A damning opinion piece in The Washington Post by Ted Koppel circulated on the Web this week, reminding us of what we lose when we gain Glenn Beck.

“Beginning, perhaps, from the reasonable perspective that absolute objectivity is unattainable, Fox News and MSNBC no longer even attempt it,” Koppel wrote. “They show us the world not as it is, but as partisans (and loyal viewers) at either end of the political spectrum would like it to be. This is to journalism what Bernie Madoff was to investment: He told his customers what they wanted to hear, and by the time they learned the truth, their money was gone.”

The networks, Koppel pointed out, were willing accomplices in their own demise. Once network execs began to run news divisions solely as profit centers rather than as public trusts and began systematically cutting back on extravagances like foreign bureaus and seasoned reporters in order to boost the bottom line, it was a race to the bottom.

“Broadcast news has been outflanked and will soon be overtaken by scores of other media options,” Koppel concluded. “The need for clear, objective reporting in a world of rising religious fundamentalism, economic interdependence and global ecological problems is probably greater than it has ever been. But we are no longer a national audience receiving news from a handful of trusted gatekeepers; we’re now a million or more clusters of consumers, harvesting information from like-minded providers.”

The implications of all this go way beyond the occasional rise of a Beck, who is simply the blowhard du jour. As Koppel correctly pointed out, the appetite for news won’t diminish, nor will the need — just the quality. The networks and cable channels are in this for the money, and they believe there’s more dollars in pumping out Britney, Beck and Bush-bashing than in a 12-minute, deeply reported backgrounder on the complicated housing battles in Jerusalem, which, you know, could only erupt into Armageddon.

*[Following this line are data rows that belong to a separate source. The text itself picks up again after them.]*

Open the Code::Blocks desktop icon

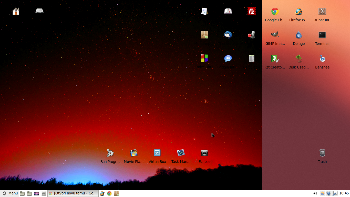[204, 59]
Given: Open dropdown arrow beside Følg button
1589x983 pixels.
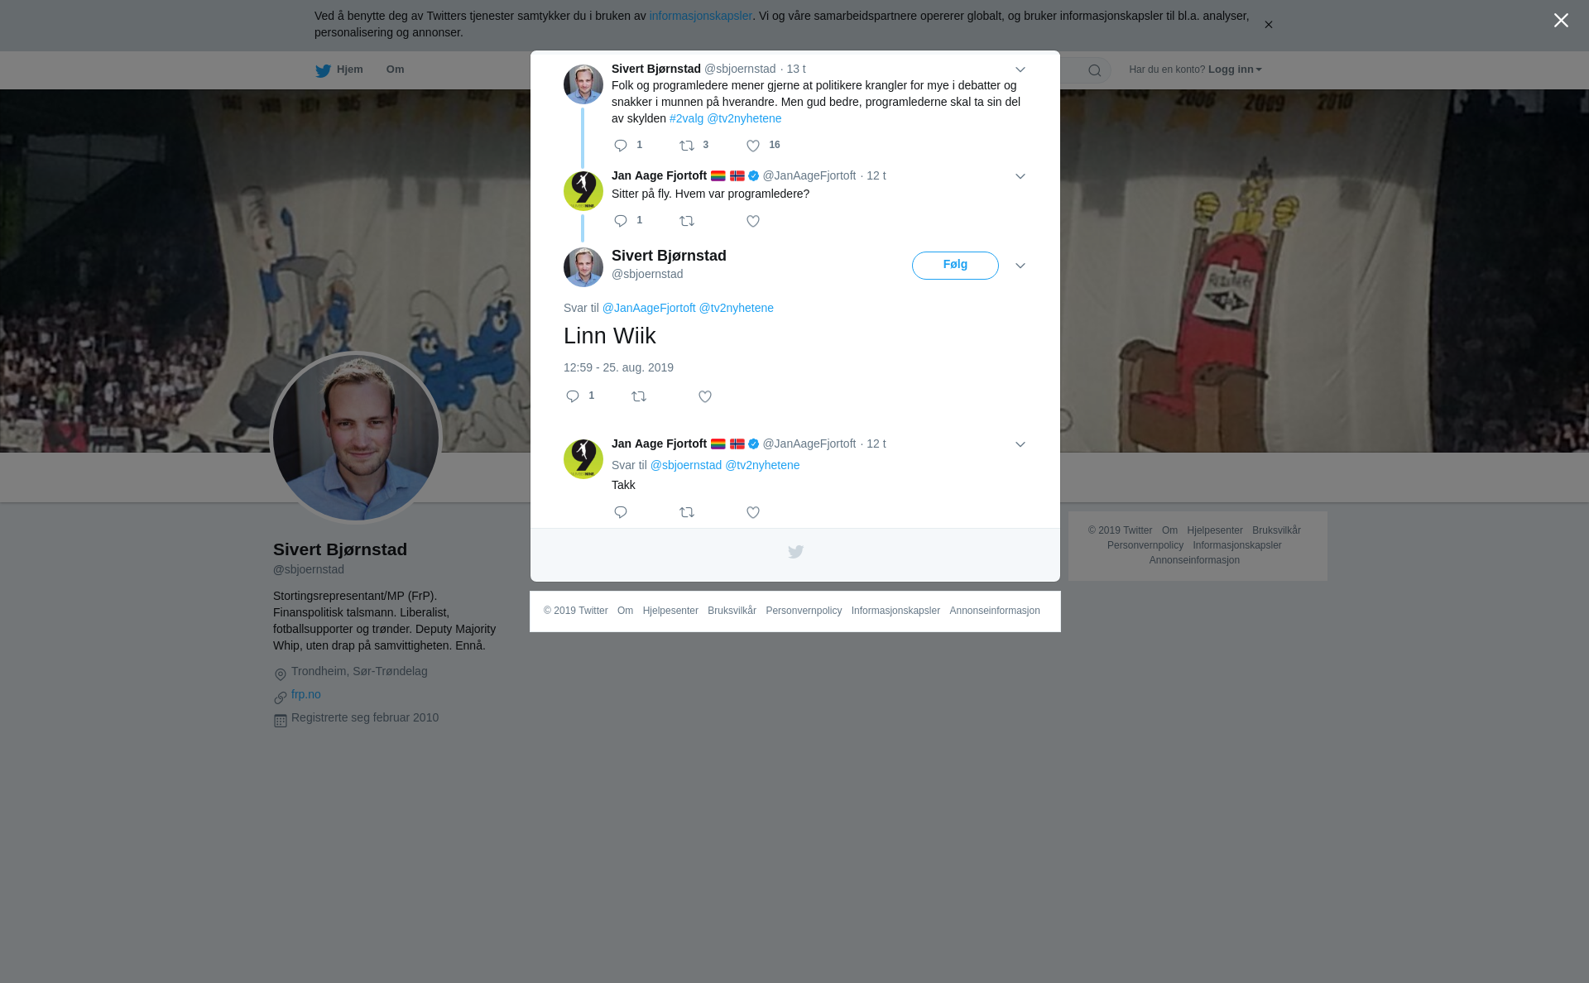Looking at the screenshot, I should click(1020, 266).
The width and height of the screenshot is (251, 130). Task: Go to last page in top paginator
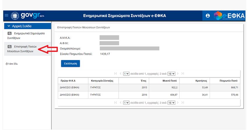tap(183, 74)
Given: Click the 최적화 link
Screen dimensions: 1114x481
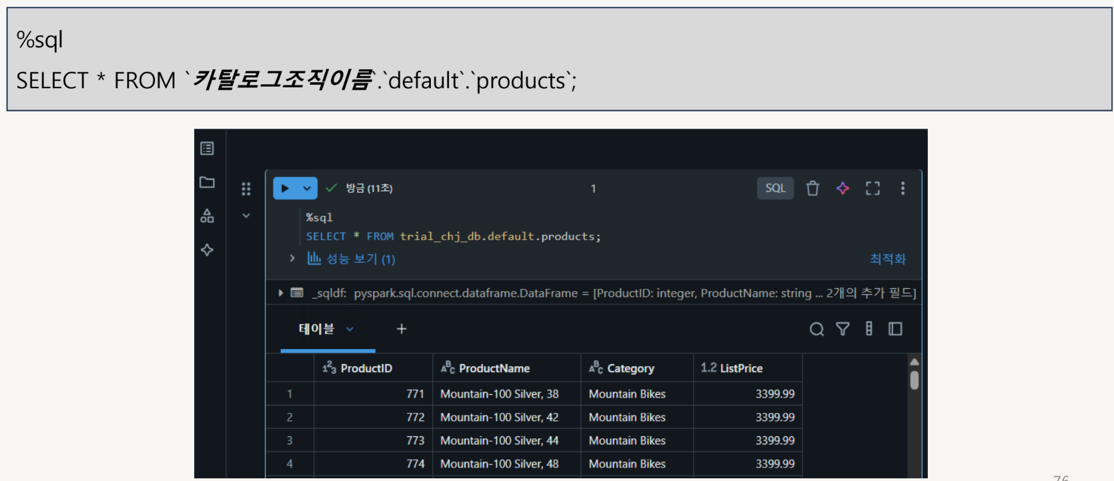Looking at the screenshot, I should point(887,259).
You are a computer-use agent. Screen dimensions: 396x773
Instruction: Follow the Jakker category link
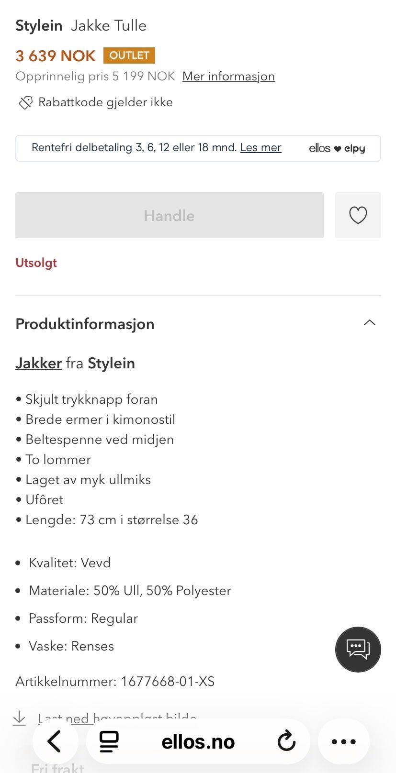coord(38,363)
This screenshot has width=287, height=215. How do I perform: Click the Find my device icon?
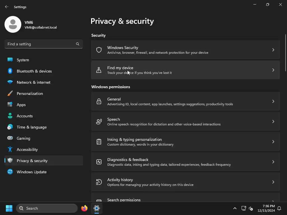pyautogui.click(x=99, y=70)
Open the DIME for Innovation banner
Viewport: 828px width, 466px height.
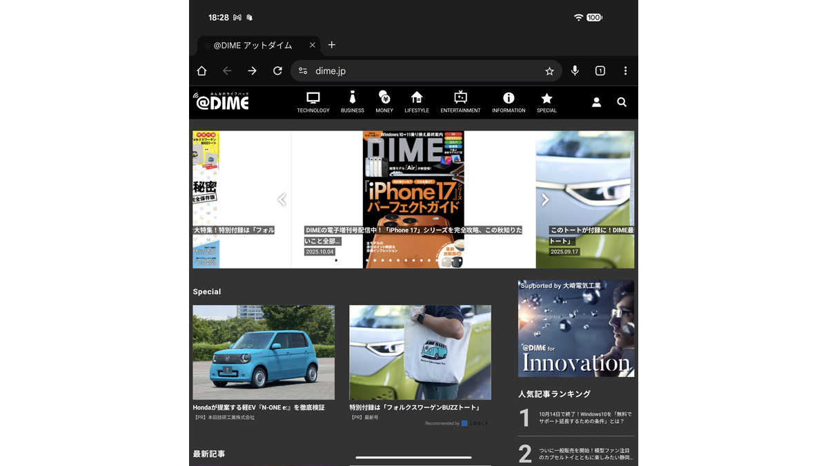pos(576,329)
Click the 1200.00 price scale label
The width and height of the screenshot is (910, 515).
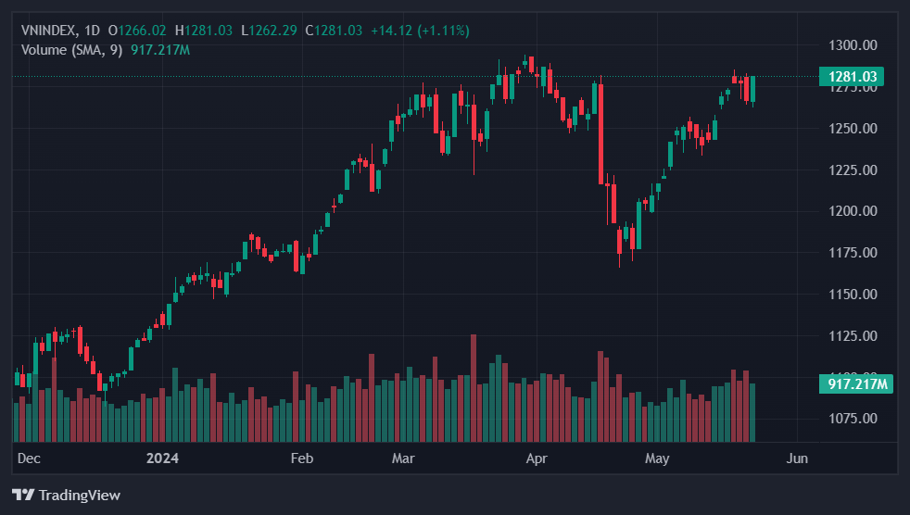click(851, 211)
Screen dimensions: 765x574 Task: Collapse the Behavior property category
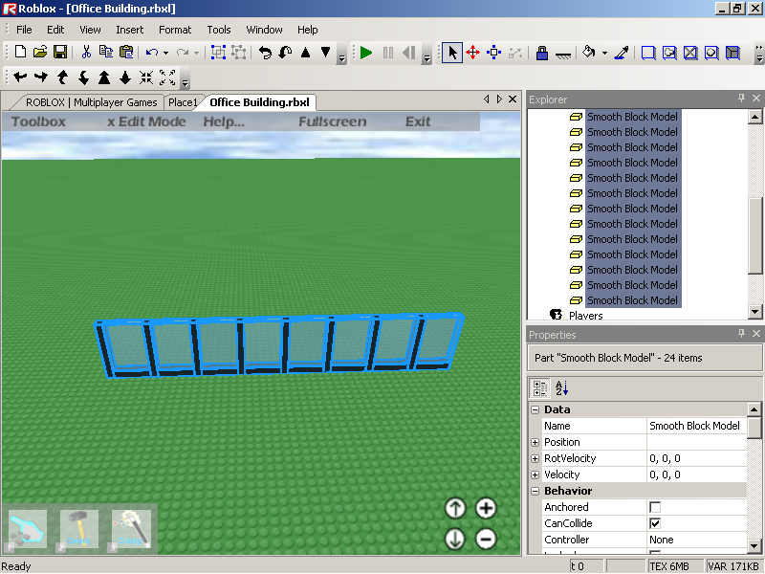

They may be right. But if good journalism doesn’t step in to fill that void, bad, agenda-driven reporting will. Lately I’ve been entranced by Press TV, a full-scale broadcast and Web news site that offers Associated Press-style breaking news, focused mostly on the Middle East. The articles are fairly standard, even reliable, except when it comes to Israel. “Barak says U.S. offered Israel more bribes,” reads one headline. “Israel, no peace partner: Damascus” reads another. It turns out the government of Iran created Press TV, and it is impressive in the way it hides an overt, anti-Israel agenda under the cover of responsible journalism. According to The Israel Project, 67 percent of Americans and 90 percent of Arabs get their Mideast information from broadcast TV. For $25 million a year, Iran has created a free satellite and Web news channel available worldwide, more professional than all the Jewish TV channels ever created, more understandable than the Israeli ones (the English is better) and certainly more effective than all the pro-Israel Web sites out there.

And they say Jews control the media.

What can we do? Support great broadcast journalism — duh. To my mind, the simple but by no means inexpensive solution is to create a broadcast and Web video version of “All Things Considered” and “Morning Edition.” These National Public Radio (NPR) programs have 27 million weekly listeners, 36 foreign bureaus and are more or less in the center of the political spectrum. Their correspondents are already established brands, and they seem to have a sustainable not-for-profit model. NPR is not perfect — witness the Juan Williams firing debacle — but as television, Web, print and radio converge, NPR is well positioned to produce America’s best, non-crazy, mass-market TV news.

It won’t shut Beck up, but it will balance him out.